Los Angeles, California has become the first large city government to join California’s ultra-fast 100Gbps research and education network CENIC.

Los Angeles Mayor Eric Garcetti announced yesterday that the City of Los Angeles has signed an agreement to connect the City’s databases and computers to an Internet network 1000 times faster than available previously, sponsored by the CENIC community, at no additional cost to Los Angeles taxpayers.

Following the connection to the City of Los Angeles, CENIC plans to enable other cities’ open data initiatives, connecting them to CENIC’s research community and to one another, creating a platform for sharing and analyzing data, and enabling the exchange of best practices and new applications.
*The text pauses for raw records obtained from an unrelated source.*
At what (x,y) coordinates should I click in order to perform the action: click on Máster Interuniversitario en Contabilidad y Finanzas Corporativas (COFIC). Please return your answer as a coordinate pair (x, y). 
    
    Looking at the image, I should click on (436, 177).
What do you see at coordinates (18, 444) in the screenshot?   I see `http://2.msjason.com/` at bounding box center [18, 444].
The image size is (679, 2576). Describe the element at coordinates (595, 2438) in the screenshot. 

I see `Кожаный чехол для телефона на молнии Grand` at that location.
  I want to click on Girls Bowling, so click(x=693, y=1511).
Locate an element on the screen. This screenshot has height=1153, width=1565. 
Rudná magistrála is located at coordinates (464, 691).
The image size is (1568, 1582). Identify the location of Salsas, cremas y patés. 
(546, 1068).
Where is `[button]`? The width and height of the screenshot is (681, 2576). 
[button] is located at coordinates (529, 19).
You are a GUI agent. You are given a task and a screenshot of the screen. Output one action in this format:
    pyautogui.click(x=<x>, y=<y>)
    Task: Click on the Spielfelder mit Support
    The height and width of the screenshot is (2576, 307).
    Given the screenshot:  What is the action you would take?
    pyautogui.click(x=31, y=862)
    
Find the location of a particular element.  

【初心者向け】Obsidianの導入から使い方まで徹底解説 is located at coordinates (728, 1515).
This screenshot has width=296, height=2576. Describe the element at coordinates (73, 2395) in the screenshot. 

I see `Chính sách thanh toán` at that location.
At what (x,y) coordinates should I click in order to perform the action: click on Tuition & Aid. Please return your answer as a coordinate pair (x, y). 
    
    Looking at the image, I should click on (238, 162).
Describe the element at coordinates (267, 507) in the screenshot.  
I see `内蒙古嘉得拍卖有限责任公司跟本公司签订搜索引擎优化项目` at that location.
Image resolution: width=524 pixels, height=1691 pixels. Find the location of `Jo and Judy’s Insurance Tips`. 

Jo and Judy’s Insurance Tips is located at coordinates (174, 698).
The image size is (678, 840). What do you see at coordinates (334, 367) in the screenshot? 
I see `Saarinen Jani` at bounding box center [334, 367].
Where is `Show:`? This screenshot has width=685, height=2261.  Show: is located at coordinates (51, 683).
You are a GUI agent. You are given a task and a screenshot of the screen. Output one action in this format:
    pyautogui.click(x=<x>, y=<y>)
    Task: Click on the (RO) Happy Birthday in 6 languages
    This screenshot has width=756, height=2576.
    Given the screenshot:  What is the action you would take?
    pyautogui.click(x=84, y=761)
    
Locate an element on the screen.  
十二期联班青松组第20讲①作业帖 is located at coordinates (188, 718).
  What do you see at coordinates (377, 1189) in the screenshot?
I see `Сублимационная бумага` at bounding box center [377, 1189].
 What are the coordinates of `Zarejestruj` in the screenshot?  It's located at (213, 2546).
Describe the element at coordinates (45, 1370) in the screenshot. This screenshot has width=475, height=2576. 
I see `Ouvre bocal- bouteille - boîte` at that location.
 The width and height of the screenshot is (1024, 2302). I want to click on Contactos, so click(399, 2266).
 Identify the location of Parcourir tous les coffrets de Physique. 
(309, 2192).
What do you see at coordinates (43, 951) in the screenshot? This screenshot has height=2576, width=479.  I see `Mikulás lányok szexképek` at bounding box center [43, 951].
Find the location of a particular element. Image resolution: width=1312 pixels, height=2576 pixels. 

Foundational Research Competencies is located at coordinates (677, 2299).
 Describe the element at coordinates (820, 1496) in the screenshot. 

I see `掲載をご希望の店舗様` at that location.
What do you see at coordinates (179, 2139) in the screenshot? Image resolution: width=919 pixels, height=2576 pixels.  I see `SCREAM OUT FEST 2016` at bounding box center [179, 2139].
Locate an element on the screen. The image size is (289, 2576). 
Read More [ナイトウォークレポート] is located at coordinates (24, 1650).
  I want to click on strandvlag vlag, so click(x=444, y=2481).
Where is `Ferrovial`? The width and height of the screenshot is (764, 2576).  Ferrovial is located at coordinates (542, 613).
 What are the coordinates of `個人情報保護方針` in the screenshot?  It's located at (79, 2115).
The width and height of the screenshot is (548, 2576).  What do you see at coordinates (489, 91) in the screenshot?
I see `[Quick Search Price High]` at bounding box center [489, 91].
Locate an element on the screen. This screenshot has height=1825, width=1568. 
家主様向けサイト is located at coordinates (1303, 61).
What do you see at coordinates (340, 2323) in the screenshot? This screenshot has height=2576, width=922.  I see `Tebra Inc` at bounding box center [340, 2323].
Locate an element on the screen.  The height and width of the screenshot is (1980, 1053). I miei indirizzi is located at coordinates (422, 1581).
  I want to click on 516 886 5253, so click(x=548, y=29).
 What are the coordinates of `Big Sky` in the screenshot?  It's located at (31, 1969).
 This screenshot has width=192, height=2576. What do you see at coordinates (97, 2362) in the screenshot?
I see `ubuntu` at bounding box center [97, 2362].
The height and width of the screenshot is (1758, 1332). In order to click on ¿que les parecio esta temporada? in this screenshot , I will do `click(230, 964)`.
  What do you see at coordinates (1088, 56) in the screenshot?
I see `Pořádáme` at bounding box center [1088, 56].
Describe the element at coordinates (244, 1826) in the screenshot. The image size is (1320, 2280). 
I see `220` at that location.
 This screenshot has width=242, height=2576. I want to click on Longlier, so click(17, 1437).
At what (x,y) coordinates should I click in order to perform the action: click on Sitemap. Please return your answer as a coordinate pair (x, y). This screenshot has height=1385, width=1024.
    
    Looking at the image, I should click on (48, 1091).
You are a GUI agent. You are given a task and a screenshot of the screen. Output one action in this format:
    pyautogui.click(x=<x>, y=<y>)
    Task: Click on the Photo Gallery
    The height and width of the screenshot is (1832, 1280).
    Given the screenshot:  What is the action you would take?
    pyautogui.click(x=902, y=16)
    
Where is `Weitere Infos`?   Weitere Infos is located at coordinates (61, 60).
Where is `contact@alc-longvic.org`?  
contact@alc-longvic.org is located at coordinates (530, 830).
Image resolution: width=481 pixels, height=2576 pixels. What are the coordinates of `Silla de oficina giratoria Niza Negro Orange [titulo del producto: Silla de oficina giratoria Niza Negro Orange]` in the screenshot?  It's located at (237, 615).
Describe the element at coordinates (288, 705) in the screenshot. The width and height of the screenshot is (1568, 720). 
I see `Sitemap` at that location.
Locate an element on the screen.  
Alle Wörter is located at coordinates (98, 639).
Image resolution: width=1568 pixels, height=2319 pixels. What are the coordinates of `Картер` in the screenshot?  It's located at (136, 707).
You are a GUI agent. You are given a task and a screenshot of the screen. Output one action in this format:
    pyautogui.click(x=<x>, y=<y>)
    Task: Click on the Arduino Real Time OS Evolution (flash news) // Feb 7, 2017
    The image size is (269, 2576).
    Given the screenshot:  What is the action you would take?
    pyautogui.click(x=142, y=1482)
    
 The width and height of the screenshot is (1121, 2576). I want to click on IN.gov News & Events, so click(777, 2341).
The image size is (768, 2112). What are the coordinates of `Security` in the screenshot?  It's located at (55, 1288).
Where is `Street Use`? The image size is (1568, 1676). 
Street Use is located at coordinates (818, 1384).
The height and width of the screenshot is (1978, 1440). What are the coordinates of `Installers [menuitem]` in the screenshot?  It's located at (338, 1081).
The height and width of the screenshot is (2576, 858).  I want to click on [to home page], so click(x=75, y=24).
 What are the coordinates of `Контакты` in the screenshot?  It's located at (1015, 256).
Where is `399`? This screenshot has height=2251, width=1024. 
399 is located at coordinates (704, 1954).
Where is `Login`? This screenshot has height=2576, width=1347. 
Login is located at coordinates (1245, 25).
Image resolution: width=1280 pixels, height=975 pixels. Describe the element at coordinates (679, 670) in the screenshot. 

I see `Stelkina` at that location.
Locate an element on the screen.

The connection will allow educational institutions from kindergartens to universities to connect to the network and provide educational resources for students and researchers. The city will also provide access to its more than 1,000 open datasets to the network.

CENIC is also advancing the Smart Cities movement through high capacity collection, use, and sharing of city-scale data and information technology.

“This peering partnership between CENIC and the City of Los Angeles represents a unique opportunity to pair the sophisticated research and analysis being done at California’s great universities with the massive data being generated one of our country’s most progressive Smart Cities, Los Angeles,” said William Clebsch, Associate Vice President for IT Services, Stanford University, and Chair of the CENIC Board of Directors.